VALDOSTA -- With the state's General Assembly session in full swing, local legislators are taking a hard look at Gov. Sonny Perdue's proposals, including a proposed tax hike and a nonbinding referendum on the state flag.
Perdue initially called for cuts in the state's homestead exemption and hikes in taxes on alcohol and cigarettes. He later rescinded the property tax proposal and has said he would consider dropping the "sin tax" hike if legislators can find a way to balance a budget ravaged by declining sales tax collections through spending curbs.
Sen. Tim Golden (D-8) said tax hikes face a tough road -- even in the now-Republican state Senate.
"I obviously wasn't happy with the governor being in office 48 hours and calling for increasing taxes on property owners and increasing taxes on cigarettes," he said. "We need to look at spending cuts first, not a tax increase. I will not support a budget that contains a tax increase."
Golden noted that tobacco taxes would hit area tobacco farmers especially hard in a time when the industry is already struggling.
Rep. Ron Borders agreed that tax hikes are a simplistic tool for coping with budget woes.
"I'm philosophically opposed to an increase in taxes without the opportunity to go through the budget and see where we might have the opportunity to trim some things," he said.
The state's economic woes haven't deterred Borders from pushing the tax abatement policies he promised during his reelection campaign in 2002. He has authored two sales tax holiday bills -- one which would make the tax holiday a permanent fixture with a four-day tax free span in August and another temporary holiday that mirrors the 2002 version with two, two-day holidays during the year.
Borders said he's optimistic one of the two bills will win approval in the General Assembly.
"My position on this all along is that the sales tax holiday, as we have crafted it, has been a revenue-neutral tool," he said. "It does not have the effect of the state losing taxes, and it encourages people to spend a little more money when they get the opportunity to not pay taxes."
Borders conceded he might not get the permanent tax holiday because of budget pressures, but said the money kept in state that would otherwise be lost to Internet or mail order purchases, as well as revenues from border states, would help soften any losses in tax revenues.
Golden and Borders agreed that this might be a lean year for local building projects. Golden said his focus would be on legislation rather than getting area projects in a budget that needs $600-$800 million trimmed away.

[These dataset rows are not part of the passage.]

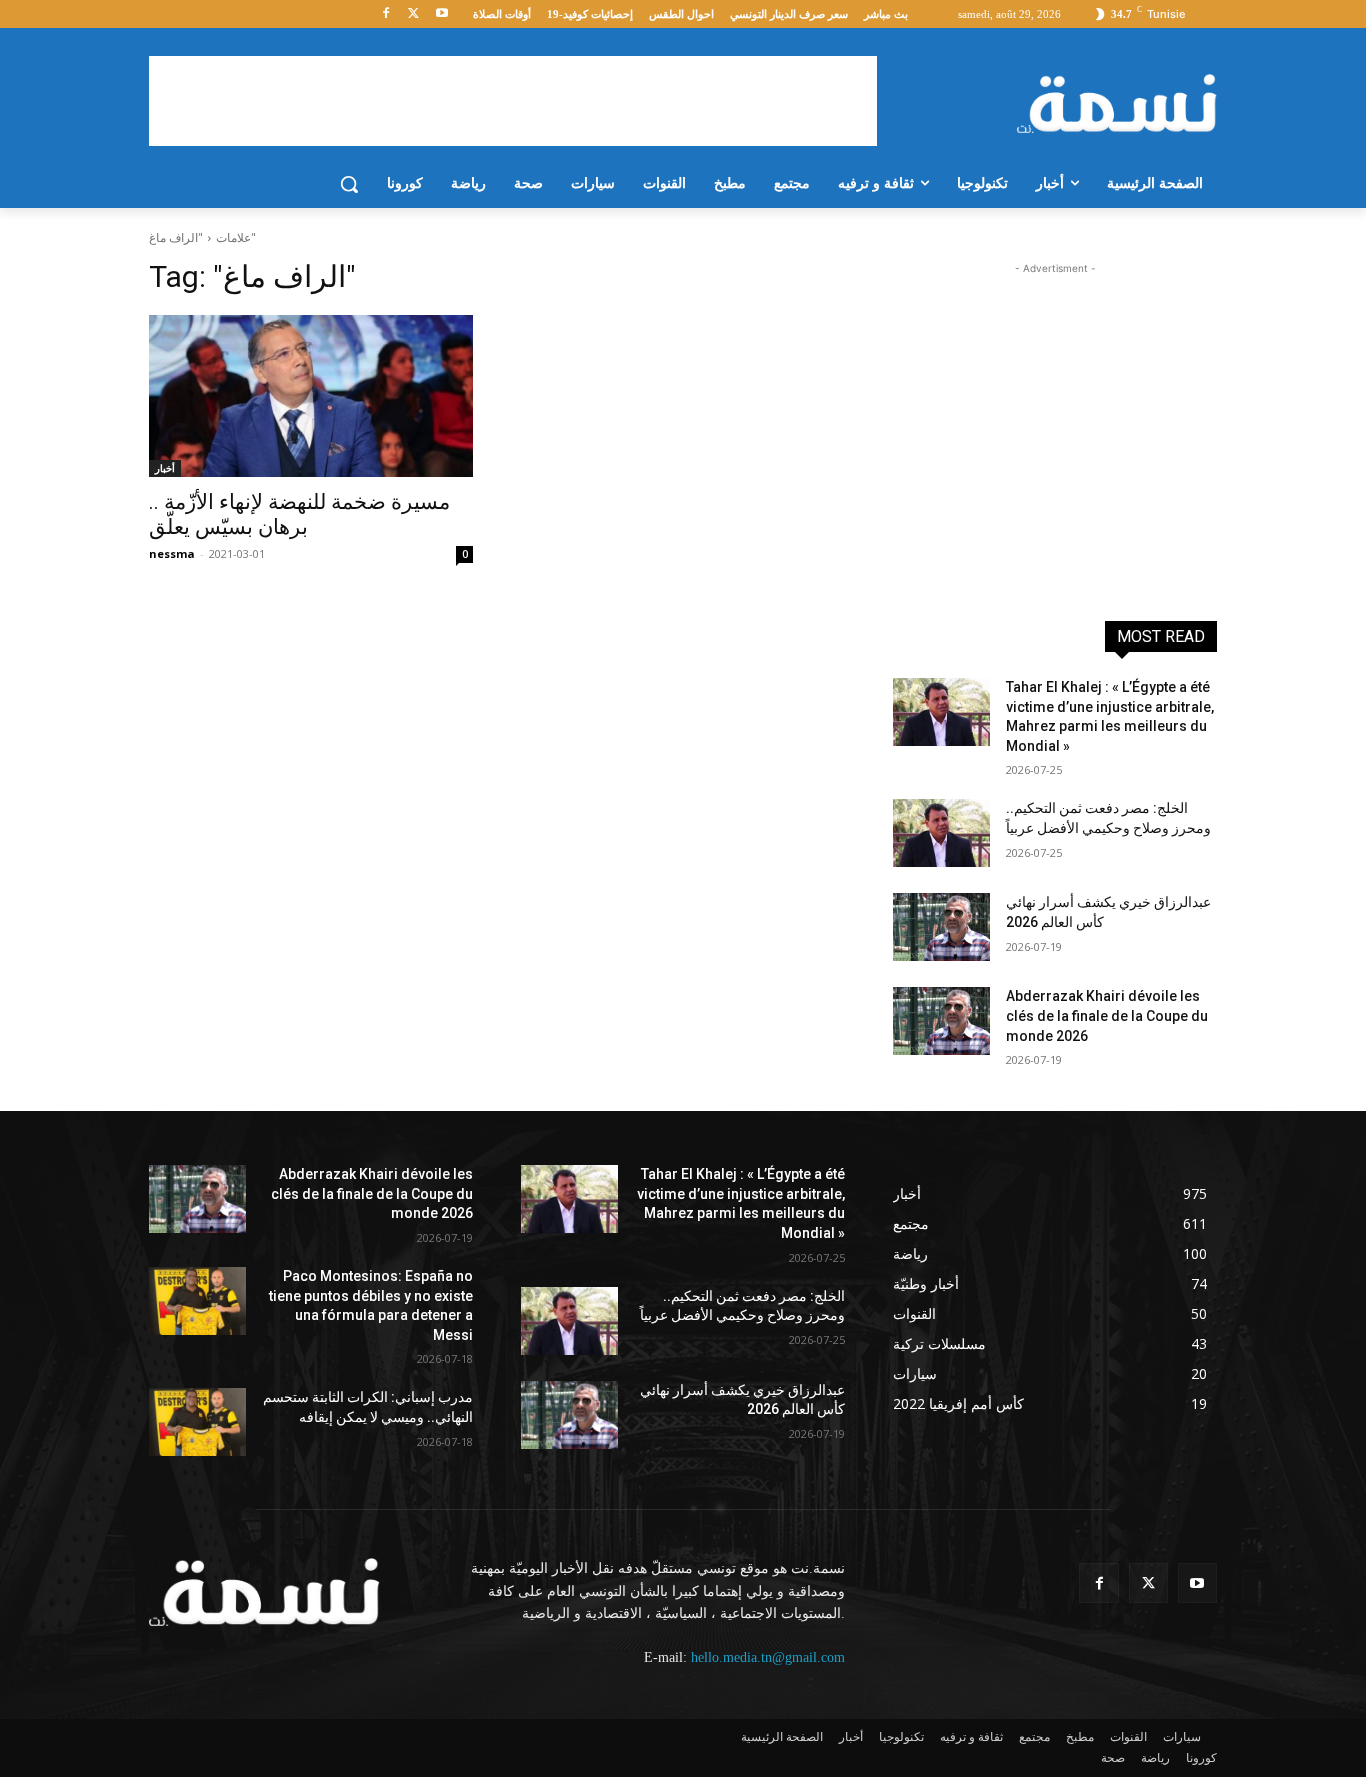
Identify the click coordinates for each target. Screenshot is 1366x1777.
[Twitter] (413, 14)
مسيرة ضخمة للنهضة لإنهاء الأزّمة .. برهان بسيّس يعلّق (299, 514)
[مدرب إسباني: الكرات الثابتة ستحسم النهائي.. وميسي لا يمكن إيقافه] (197, 1422)
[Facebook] (386, 14)
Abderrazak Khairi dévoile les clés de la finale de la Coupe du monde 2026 (1107, 1015)
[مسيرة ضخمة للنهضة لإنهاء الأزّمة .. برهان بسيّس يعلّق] (311, 396)
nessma (172, 553)
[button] (349, 184)
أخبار (165, 468)
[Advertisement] (513, 101)
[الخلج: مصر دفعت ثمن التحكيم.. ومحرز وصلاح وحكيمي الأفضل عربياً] (941, 833)
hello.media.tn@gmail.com (768, 1657)
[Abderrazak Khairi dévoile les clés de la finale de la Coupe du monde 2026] (941, 1021)
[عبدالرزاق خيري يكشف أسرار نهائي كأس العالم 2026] (941, 927)
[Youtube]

Perdue's call for a flag referendum is another hot topic for legislators. Golden said, regardless of the outcome, that a flag vote would do little to unify Georgians as the governor claimed during his State of the State address.
"It's the single most divisive issue out there, without question," he said. "No other issue is as divisive. For anyone to think a referendum is a healing process is wrong. Having said that, I'll keep an open mind and see what (Perdue) proposes. ... I'm troubled by this issue. I love this state. I love these people and the last thing I want to see is divisiveness. The last thing I want to see is the state torn asunder on this issue."

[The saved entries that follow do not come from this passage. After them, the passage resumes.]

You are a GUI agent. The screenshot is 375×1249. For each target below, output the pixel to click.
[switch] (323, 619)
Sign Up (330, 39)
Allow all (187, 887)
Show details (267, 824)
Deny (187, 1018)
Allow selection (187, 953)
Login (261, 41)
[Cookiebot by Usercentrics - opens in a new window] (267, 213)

Borders, who took heat from then-Gov. Roy Barnes for abstaining on the flag vote, welcomed a referendum in theory, but wants to see the specifics of Perdue's proposal.
"I don't know how it's going to fly. (Perdue) intimated that he was going to give people a choice on the flag. I can't disagree with that. It's been my statement and position all along. ... I'm sure we'll find out before the session ends. I think the governor is a man of his word and he'll do what he said he would do. That being the case, I think we'll see some sort of referendum on the flag," he said.
Borders and Golden agreed that any flag vote needed to be on the 2004 ballot when turnout would be highest, thereby assuring a true representation of the will of Georgia residents.
A positive result
from the early days of the session were committee assignments. The Lowndes County delegation made out extremely well, with all four members holding spots on either the Appropriations or Ways and Means committees -- the two groups that have the most control over the state's purse strings.
Even Golden, whose party lost control of the Senate, emerged with his most critical appointments intact, avoiding the partisan backlash visited upon other leading Democrats, such as Senate Minority Leader Michael Meyer von Bremen. Golden's independent voting record, and pro-business agenda likely helped his cause.
In the House, the Lowndes delegation lined up early behind new Speaker of the House Terry Coleman (D-Eastman). Democrats who backed Larry Walker's (D-Perry) brief and abortive challenge to Coleman lost out when committee assignments were handed down.
"The House (delegation) did far better than we would have done had the previous speaker (Tom Murphy) remained the speaker. The new speaker is someone we are all real close to and knew real well," Borders said.